Print only the lines from the one with "Tap Android system back chevron" through the end of the data, exactly, and please omit pictures.

● TASK DATA

---+---

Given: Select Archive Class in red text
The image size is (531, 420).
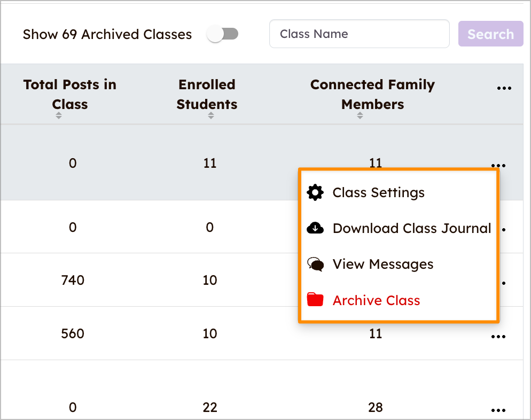Looking at the screenshot, I should click(376, 300).
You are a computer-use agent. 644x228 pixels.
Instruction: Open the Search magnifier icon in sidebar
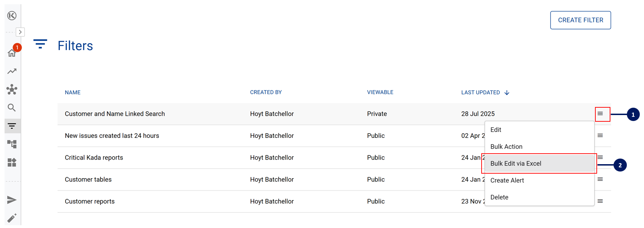12,108
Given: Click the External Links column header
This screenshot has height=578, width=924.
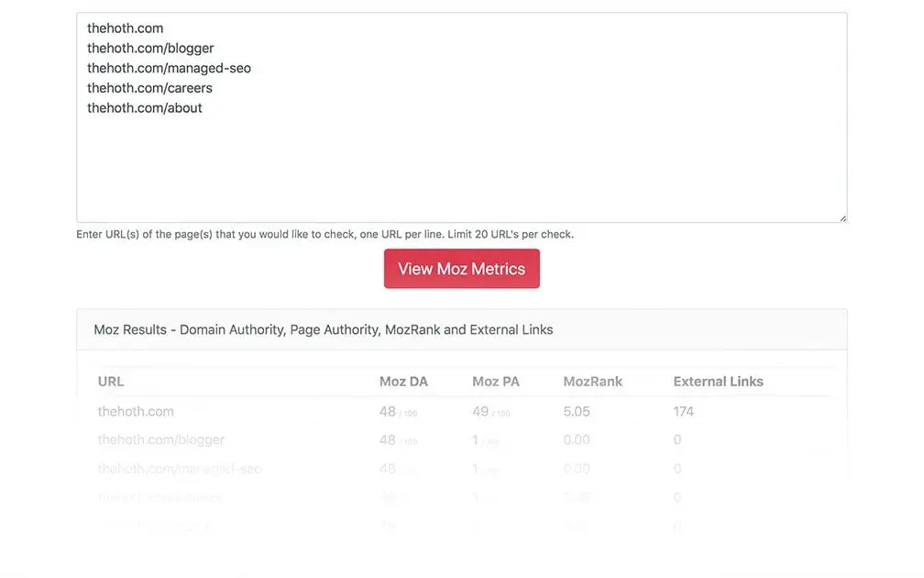Looking at the screenshot, I should [x=718, y=382].
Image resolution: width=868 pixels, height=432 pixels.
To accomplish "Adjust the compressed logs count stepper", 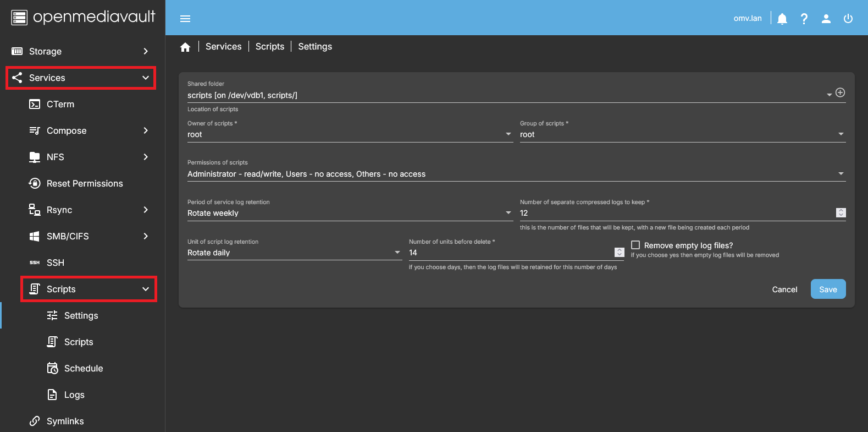I will click(x=841, y=213).
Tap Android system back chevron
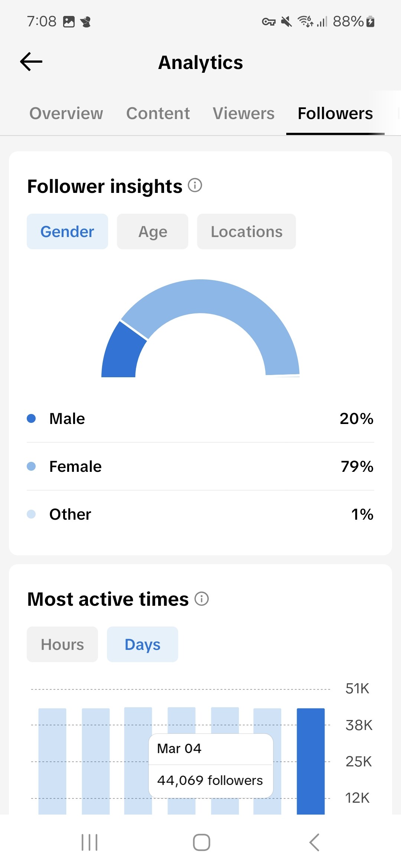Image resolution: width=401 pixels, height=868 pixels. pos(314,842)
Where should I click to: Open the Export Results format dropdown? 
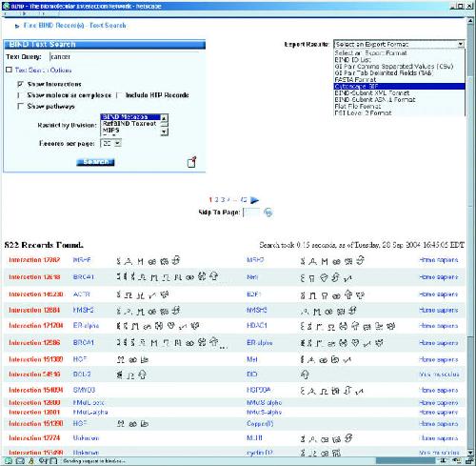point(399,44)
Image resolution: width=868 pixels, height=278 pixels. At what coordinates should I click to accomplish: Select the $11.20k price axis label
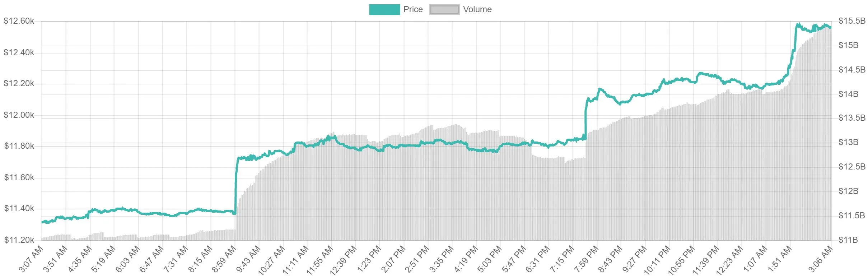pyautogui.click(x=19, y=240)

---+---

● THE ANSWER
Tap Android system back chevron
Image resolution: width=401 pixels, height=868 pixels. pos(314,842)
Where should I click to: Open the Export Results format dropdown? 
point(399,44)
Image resolution: width=868 pixels, height=278 pixels. At what coordinates should I click to accomplish: Select the $11.20k price axis label
pyautogui.click(x=19, y=240)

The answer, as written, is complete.